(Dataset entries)
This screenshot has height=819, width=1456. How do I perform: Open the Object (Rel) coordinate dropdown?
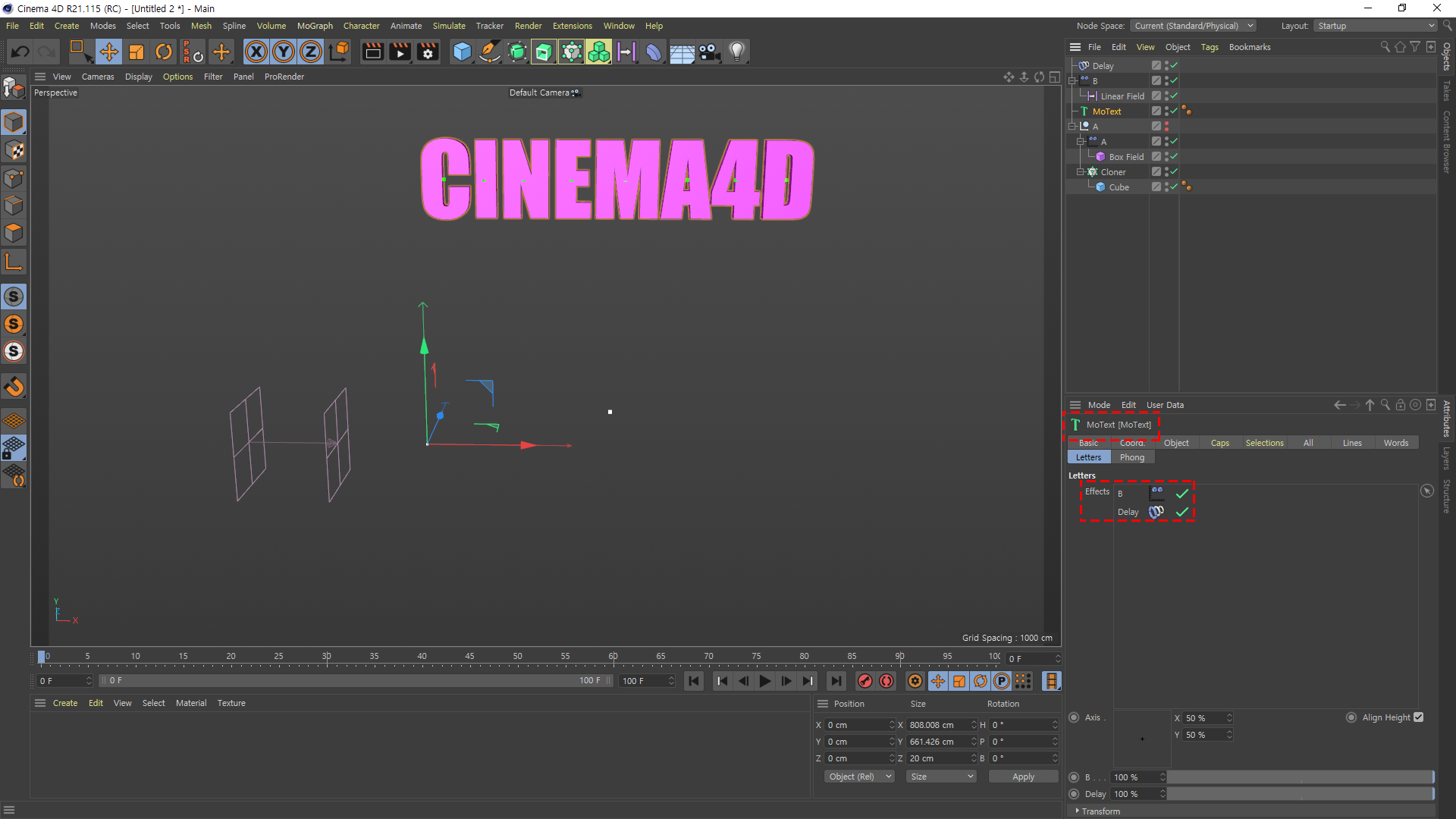pos(859,777)
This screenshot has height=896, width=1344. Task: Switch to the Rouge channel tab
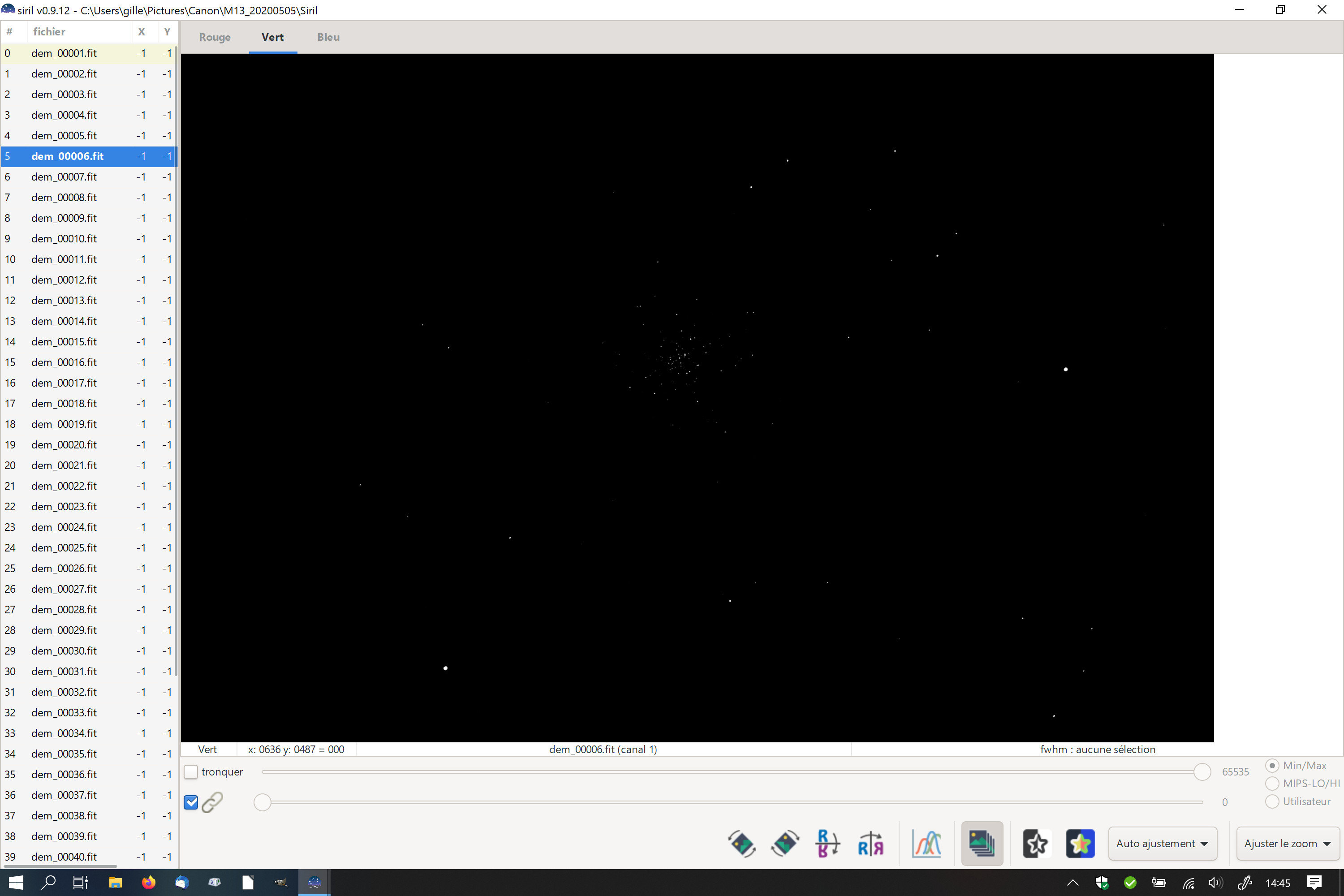point(215,37)
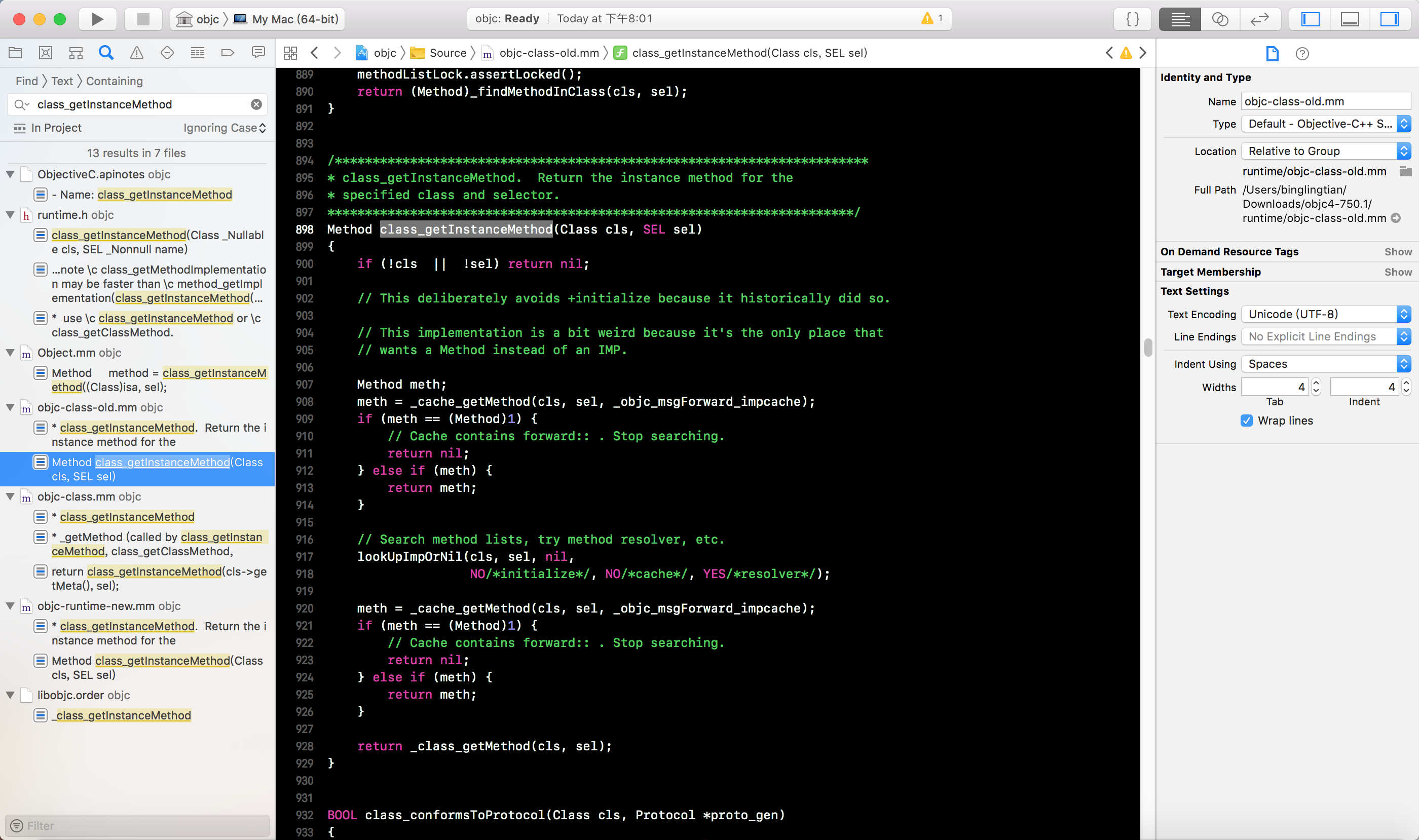Click Source in the jump bar
1419x840 pixels.
point(447,53)
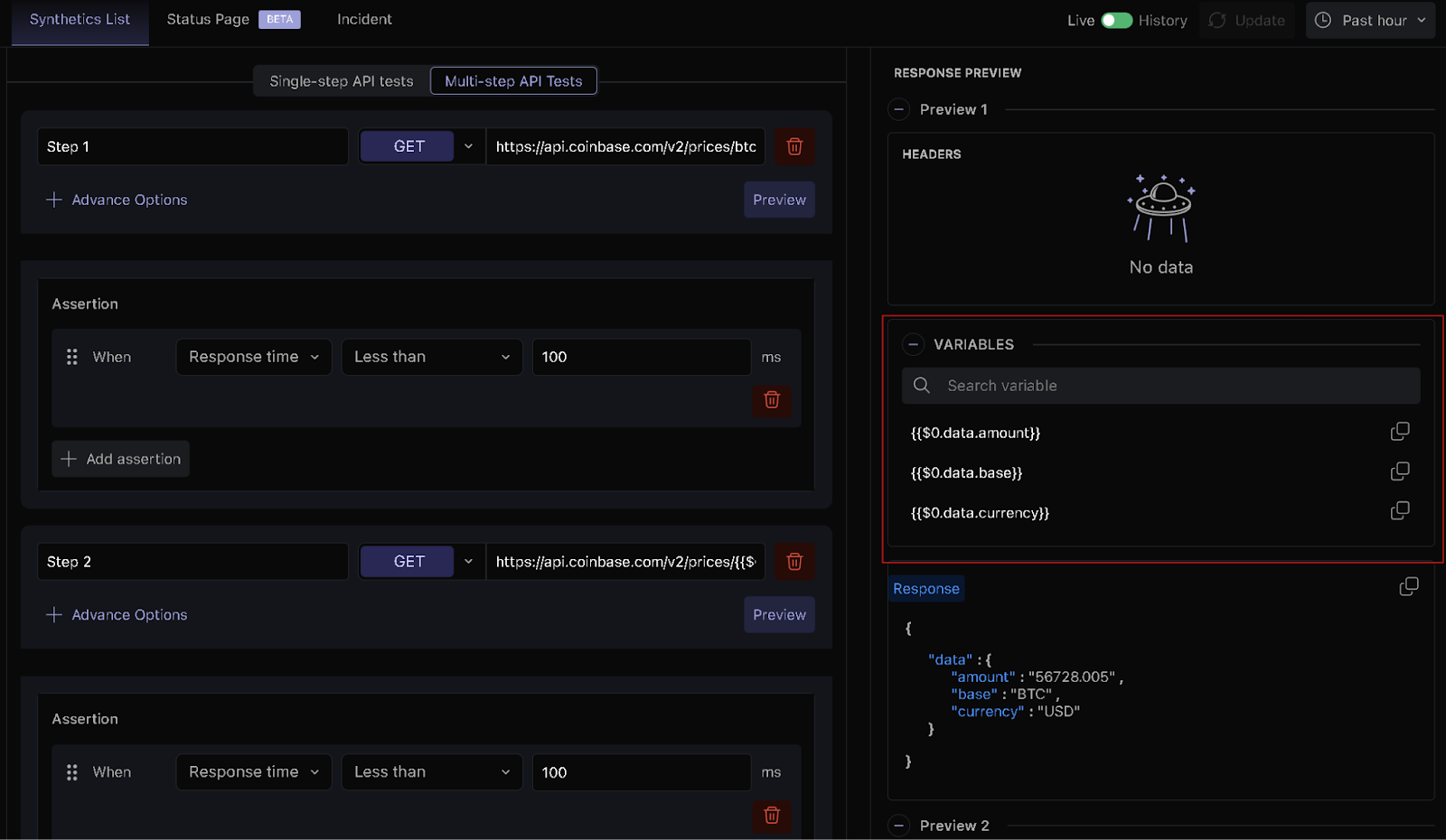Image resolution: width=1446 pixels, height=840 pixels.
Task: Copy the Response JSON output
Action: [1408, 586]
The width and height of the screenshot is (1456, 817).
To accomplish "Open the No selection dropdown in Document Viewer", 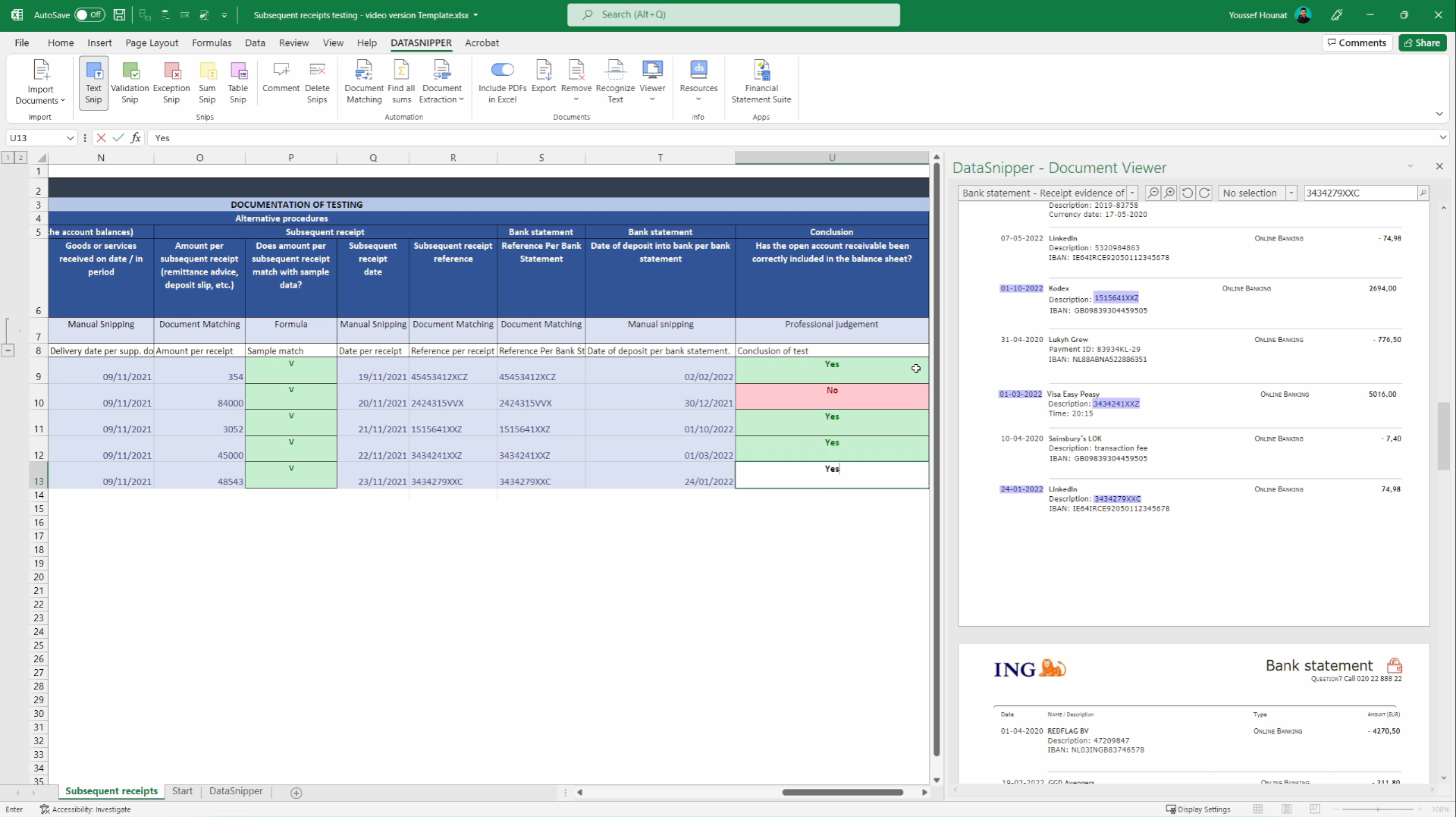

**Assignment**
Keep the pictures out and transcribe the entries exactly.

**Solution for this problem**
This screenshot has height=819, width=1456. How do I perform: Open the Object (Rel) coordinate dropdown?
pos(859,777)
This screenshot has height=896, width=1344. Task: Switch to the Rouge channel tab
point(215,37)
Click Source in the jump bar
1419x840 pixels.
point(447,53)
Image resolution: width=1446 pixels, height=840 pixels.
Task: Copy the Response JSON output
Action: [1408, 586]
The width and height of the screenshot is (1456, 817).
To accomplish "Open the No selection dropdown in Document Viewer", 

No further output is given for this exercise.